--- TASK TO COMPLETE ---
Copy the records below line for line, with no changes.

=====

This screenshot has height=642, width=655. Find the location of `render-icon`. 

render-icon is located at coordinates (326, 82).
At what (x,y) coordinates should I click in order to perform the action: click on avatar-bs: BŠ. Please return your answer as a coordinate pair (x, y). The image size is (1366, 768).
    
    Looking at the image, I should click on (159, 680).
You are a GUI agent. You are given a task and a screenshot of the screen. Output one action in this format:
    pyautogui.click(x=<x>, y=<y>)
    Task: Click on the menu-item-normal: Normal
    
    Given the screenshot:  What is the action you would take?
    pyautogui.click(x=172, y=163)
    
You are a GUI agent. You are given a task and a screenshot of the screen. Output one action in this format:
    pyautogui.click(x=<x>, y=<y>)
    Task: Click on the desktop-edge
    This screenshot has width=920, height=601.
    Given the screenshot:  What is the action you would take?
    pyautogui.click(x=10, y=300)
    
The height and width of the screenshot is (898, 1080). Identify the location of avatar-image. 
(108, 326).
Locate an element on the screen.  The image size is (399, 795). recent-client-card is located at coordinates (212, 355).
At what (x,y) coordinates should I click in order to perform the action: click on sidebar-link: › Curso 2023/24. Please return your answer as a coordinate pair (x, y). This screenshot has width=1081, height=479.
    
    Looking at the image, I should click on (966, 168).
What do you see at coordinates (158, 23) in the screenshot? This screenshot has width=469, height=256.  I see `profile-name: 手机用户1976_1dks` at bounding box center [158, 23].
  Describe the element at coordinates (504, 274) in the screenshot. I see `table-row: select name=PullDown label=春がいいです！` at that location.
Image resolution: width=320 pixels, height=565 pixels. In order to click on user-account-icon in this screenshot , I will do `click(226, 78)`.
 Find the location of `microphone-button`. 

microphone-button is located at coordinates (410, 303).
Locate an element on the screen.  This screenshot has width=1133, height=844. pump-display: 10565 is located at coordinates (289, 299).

=====

--- SOLUTION TO THIS EXERCISE ---
This screenshot has height=642, width=655. Find the location of `render-icon`. 

render-icon is located at coordinates (326, 82).
At what (x,y) coordinates should I click in order to perform the action: click on avatar-bs: BŠ. Please return your answer as a coordinate pair (x, y). The image size is (1366, 768).
    
    Looking at the image, I should click on (159, 680).
You are a GUI agent. You are given a task and a screenshot of the screen. Output one action in this format:
    pyautogui.click(x=<x>, y=<y>)
    Task: Click on the menu-item-normal: Normal
    
    Given the screenshot:  What is the action you would take?
    pyautogui.click(x=172, y=163)
    
You are a GUI agent. You are given a task and a screenshot of the screen. Output one action in this format:
    pyautogui.click(x=<x>, y=<y>)
    Task: Click on the desktop-edge
    This screenshot has width=920, height=601.
    Given the screenshot:  What is the action you would take?
    pyautogui.click(x=10, y=300)
    
The height and width of the screenshot is (898, 1080). Identify the location of avatar-image. 
(108, 326).
Locate an element on the screen.  The image size is (399, 795). recent-client-card is located at coordinates (212, 355).
At what (x,y) coordinates should I click in order to perform the action: click on sidebar-link: › Curso 2023/24. Please return your answer as a coordinate pair (x, y). This screenshot has width=1081, height=479.
    
    Looking at the image, I should click on (966, 168).
What do you see at coordinates (158, 23) in the screenshot? This screenshot has width=469, height=256.  I see `profile-name: 手机用户1976_1dks` at bounding box center [158, 23].
  Describe the element at coordinates (504, 274) in the screenshot. I see `table-row: select name=PullDown label=春がいいです！` at that location.
Image resolution: width=320 pixels, height=565 pixels. In order to click on user-account-icon in this screenshot , I will do `click(226, 78)`.
 Find the location of `microphone-button`. 

microphone-button is located at coordinates (410, 303).
Locate an element on the screen.  This screenshot has width=1133, height=844. pump-display: 10565 is located at coordinates (289, 299).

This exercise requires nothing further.